- Original cover of Issue #1.

Publication information
- Publisher: Double Diamond Press
- Schedule: Irregular
- Format: Standard black-and-white
- Genre: Furry
- Publication date: May 26 1989 – September 1994
- No. of issues: 12

Creative team
- Created by: Martin Wagner

Collected editions
- The Collegiate Hepcats: ISBN 978-0963666017
- Snowblind, Part One: ISBN 9780963666024

= Hepcats =

American comic by Martin Wagner

Hepcats is a comic book series self-published in the 1990s by cartoonist Martin Wagner. It deals with the lives of four college students, rendered as anthropomorphic animals (humanoid bodies, but animal heads), and is inspired by Wagner's own college experiences.

== Publication history ==
The series began as a comic strip in The Daily Texan, the student newspaper of the University of Texas at Austin, in 1987. Each installment was typically four panels (but with frequent variation), usually with a comedic gag at the end, but with ongoing storylines.

In 1989, inspired by cartoonists such as Dave Sim who were successfully self-publishing their comics, Wagner began publishing Hepcats as a black-and-white comic book series, under his own Double Diamond Press imprint. In this format, the series took on the highly detailed pen-and-ink artwork that would become one of its distinguishing features. Wagner immediately began experimenting with page layouts, including turning the pages sideways, using a double-page spread for each layout for Issue #2. Issue #3 began what was intended to be an 18-part graphic novel entitled Snowblind. Critics have frequently cited Sim's Cerebus the Aardvark as an artistic influence on this material.

Though critically acclaimed, with a cult following, the series was not a financial success, and this led to an erratic publishing schedule that frustrated readers. In comments written later, in the summer of 1996, Wagner cited poor sales, his weak business skills, and his 1991 divorce as the causes of a financial "hole" he was struggling to get out of. Despite Wagner's increasing prominence as one of several acclaimed self-publishers of the period - along with Jeff Smith (Bone), Colleen Doran (A Distant Soil), James A. Owen (Starchild), and Sim (Cerebus) - the series stalled after Issue #12 in 1994. Collections of the Daily Texan strips and of the first volume of Snowblind were released, but Wagner said those sales were not enough to make continuation of the series financially viable.
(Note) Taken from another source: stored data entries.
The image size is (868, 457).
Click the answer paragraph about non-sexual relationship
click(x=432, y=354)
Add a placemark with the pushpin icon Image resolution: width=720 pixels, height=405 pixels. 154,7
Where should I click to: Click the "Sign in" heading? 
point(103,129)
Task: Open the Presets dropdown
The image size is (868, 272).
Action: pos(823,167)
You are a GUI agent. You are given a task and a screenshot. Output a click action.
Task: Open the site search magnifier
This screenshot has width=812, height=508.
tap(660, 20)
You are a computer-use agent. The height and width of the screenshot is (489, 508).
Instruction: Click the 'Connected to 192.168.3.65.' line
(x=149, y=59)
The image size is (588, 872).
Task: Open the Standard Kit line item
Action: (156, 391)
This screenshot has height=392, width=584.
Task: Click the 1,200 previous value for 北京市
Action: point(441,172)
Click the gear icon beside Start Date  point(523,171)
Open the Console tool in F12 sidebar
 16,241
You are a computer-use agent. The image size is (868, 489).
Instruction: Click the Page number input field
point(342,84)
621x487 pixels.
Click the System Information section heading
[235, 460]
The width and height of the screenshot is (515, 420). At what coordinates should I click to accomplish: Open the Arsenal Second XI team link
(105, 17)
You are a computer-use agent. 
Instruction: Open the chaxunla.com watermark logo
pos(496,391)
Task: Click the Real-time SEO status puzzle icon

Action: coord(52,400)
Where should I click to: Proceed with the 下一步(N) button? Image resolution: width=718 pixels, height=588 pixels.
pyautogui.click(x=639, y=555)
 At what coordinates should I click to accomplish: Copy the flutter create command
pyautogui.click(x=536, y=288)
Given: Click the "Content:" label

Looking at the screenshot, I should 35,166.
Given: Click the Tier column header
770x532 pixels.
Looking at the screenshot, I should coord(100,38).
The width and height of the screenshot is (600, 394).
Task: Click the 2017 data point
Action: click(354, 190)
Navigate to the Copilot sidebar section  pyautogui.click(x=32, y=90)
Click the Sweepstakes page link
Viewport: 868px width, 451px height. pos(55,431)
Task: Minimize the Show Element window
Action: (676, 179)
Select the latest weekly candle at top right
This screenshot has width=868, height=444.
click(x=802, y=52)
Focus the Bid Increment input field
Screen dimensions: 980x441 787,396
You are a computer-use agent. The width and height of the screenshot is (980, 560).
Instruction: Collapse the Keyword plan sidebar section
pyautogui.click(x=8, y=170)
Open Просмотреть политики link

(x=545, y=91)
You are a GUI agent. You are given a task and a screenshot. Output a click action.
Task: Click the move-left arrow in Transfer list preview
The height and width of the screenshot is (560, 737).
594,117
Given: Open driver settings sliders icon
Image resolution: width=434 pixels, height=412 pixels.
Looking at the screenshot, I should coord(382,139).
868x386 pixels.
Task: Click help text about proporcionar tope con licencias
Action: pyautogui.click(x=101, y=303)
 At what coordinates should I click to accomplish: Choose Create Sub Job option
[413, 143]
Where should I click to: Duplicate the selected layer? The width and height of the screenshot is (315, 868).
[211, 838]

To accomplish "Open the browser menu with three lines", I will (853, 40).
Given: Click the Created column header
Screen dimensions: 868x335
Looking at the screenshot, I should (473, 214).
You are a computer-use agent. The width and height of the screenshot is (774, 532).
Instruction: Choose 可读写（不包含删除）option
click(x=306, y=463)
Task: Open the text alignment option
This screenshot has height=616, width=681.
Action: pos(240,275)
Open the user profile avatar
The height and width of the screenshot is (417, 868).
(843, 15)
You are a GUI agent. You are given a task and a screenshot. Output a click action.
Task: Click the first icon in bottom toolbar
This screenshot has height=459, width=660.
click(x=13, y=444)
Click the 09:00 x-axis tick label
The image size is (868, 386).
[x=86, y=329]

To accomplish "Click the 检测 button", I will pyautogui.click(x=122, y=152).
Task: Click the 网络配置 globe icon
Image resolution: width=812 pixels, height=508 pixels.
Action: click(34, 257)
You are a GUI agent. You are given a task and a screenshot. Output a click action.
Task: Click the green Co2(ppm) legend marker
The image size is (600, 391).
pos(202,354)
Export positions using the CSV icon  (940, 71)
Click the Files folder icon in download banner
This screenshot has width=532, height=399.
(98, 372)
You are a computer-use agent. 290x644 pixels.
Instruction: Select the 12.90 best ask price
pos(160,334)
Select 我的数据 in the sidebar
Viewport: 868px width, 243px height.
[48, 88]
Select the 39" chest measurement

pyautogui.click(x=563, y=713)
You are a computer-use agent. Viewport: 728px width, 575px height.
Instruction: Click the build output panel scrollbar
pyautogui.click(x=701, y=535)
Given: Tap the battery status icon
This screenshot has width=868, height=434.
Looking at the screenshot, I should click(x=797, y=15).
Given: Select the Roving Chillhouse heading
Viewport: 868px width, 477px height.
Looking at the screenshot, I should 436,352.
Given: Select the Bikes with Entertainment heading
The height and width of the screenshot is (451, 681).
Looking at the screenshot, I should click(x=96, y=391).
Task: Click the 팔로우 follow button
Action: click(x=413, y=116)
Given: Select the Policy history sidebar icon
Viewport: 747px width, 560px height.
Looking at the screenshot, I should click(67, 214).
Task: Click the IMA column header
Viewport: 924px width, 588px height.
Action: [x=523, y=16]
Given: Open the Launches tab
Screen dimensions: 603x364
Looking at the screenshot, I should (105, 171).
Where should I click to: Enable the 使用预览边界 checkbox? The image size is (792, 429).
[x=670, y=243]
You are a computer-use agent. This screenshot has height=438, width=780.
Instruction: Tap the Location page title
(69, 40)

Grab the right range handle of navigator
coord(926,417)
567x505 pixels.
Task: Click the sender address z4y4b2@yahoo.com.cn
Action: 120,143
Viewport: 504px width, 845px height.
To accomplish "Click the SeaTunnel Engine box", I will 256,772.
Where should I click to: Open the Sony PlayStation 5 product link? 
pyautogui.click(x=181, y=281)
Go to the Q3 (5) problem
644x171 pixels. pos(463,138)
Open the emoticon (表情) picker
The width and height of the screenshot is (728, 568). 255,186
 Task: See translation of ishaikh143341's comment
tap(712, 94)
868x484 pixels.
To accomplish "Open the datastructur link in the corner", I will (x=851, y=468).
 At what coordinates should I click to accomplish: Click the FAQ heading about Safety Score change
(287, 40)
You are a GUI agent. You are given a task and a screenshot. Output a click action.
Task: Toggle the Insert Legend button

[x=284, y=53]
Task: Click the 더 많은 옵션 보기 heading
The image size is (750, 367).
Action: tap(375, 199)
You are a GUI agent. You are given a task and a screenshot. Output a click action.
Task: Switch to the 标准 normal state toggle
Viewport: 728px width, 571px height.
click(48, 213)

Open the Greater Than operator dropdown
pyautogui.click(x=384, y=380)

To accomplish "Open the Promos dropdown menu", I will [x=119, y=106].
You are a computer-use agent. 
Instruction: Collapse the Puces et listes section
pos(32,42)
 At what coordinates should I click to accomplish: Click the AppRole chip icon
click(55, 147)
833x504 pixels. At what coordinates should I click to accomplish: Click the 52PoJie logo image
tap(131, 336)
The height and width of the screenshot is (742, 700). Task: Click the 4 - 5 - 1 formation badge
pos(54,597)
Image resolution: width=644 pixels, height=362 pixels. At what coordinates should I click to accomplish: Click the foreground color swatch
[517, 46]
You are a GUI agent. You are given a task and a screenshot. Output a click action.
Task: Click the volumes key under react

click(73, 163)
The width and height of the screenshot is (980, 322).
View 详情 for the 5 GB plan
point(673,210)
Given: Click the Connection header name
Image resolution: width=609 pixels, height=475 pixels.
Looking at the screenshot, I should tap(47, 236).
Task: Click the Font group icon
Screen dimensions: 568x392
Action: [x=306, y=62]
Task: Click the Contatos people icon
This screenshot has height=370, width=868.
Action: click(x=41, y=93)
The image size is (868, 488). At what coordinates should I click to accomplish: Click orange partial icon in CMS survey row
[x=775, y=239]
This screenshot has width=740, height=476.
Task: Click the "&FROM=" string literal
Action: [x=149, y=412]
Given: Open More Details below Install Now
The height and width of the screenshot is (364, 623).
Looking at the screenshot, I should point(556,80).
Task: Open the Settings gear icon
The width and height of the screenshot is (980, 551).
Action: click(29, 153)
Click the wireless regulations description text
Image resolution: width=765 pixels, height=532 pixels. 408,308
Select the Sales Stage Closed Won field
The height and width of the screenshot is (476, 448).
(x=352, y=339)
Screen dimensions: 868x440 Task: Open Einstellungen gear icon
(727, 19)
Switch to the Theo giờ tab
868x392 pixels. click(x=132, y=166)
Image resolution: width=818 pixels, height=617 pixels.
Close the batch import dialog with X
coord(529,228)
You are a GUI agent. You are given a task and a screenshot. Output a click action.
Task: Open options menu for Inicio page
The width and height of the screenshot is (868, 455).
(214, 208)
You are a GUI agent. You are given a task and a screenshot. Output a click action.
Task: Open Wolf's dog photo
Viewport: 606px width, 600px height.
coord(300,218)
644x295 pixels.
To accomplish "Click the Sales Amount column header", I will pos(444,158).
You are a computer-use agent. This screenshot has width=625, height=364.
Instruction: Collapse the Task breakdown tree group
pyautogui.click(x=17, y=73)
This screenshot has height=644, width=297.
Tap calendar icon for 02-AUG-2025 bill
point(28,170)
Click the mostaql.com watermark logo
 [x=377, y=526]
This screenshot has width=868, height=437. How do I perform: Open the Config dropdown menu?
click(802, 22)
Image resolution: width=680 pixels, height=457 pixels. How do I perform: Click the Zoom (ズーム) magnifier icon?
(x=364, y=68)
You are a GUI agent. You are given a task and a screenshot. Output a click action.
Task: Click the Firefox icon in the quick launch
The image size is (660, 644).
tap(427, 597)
In 1996 Wagner signed a deal with Antarctic Press to republish the series to date, along with new issues. Antarctic republished the original 12 issues from 1996 to 1998; a color "#0" issue was released to launch this reprint series, but it was the last new material published. Wagner claimed to have finished Issue #13, but in a 1999 interview in Beau Yarbrough's "Comics Wire" at Comic Book Resources, he stated that the "pitiful" advance orders for that issue had led him to look for another way to make a living. Shortly after the cancellation of these orders, however, Antarctic employee Matthew High stated that these orders were in line with the publisher's expectations and that Wagner had never turned in any art for #13. Wagner left the comics industry in 1998.

In 2006, Wagner announced that he would be finishing the Snowblind storyline as a webcomic. By the end of 2010 he admitted to regretting that announcement, as he was busy with paying work and the series was not high on his leisure-time priorities list. In 2008, to tide fans over while waiting for Snowblind to appear, he began work on an 8-page mini-comic unrelated to the Snowblind storyline. The minicomic was also not completed, updates ceasing after page 5, also because of work commitments.

==Collected volumes==
- Yo: The First Hepcats Book (1988; collection of Daily Texan strips—cover spoofs sleeve of Peter Gabriel's album So)
- The Collegiate Hepcats (1993; complete collection of all Daily Texan strips, plus Hepcats #1 and some pre-Hepcats work from the University of Houston paper)
- Snowblind, Part One (1995; collecting Hepcats #3–10, first half of unfinished Snowblind graphic novel)

Not reprinted in any of these collections are #2 (the sideways issue, reprinted in a "Special Edition" in 1994), and Issues #11 (a 42-page story with a black on dark-gray cover, a dramatic turning point in the story) and #12 (the final issue to see print).